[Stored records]
---

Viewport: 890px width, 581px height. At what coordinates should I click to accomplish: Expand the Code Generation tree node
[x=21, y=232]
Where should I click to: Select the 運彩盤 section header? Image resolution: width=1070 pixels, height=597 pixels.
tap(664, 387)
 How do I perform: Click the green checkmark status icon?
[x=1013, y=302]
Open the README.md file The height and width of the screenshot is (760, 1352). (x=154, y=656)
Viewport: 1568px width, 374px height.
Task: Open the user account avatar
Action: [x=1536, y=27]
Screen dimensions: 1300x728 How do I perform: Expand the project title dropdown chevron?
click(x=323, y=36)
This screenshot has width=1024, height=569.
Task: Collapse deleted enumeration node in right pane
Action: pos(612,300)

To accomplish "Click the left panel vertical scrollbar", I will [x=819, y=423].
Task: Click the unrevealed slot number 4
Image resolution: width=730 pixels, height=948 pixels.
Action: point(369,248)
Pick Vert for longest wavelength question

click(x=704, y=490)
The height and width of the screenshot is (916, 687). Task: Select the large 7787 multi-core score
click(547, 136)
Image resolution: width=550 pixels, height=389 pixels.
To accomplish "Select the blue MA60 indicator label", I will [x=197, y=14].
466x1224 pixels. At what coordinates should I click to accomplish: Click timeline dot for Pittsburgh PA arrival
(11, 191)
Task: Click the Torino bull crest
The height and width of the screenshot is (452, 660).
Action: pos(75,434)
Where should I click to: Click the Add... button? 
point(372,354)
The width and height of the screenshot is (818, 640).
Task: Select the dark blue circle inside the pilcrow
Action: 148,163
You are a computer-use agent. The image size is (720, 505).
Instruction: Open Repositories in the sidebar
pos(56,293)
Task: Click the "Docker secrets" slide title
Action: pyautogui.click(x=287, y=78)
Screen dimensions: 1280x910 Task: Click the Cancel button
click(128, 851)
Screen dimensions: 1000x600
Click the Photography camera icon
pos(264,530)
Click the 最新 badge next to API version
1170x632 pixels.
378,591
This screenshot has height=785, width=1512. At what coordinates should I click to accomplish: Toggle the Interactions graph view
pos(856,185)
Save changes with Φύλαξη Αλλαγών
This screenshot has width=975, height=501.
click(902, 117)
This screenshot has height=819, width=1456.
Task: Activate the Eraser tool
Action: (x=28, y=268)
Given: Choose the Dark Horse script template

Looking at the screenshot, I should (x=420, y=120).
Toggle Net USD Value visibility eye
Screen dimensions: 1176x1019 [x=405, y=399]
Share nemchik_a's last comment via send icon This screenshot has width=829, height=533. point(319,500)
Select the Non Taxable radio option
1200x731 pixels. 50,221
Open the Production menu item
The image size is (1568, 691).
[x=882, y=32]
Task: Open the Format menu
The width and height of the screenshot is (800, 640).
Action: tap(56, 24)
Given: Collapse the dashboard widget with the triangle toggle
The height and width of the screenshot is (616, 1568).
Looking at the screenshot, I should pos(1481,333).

---

ACTIVITY ->
Among the records above, repeat exactly the line with "How do I perform: Click", the line with "Task: Click the unrevealed slot number 4", and every line in between, and only those.

EXERCISE RESPONSE ->
 How do I perform: Click the green checkmark status icon?
[x=1013, y=302]
Open the README.md file The height and width of the screenshot is (760, 1352). (x=154, y=656)
Viewport: 1568px width, 374px height.
Task: Open the user account avatar
Action: [x=1536, y=27]
Screen dimensions: 1300x728 How do I perform: Expand the project title dropdown chevron?
click(x=323, y=36)
This screenshot has width=1024, height=569.
Task: Collapse deleted enumeration node in right pane
Action: pos(612,300)

To accomplish "Click the left panel vertical scrollbar", I will [x=819, y=423].
Task: Click the unrevealed slot number 4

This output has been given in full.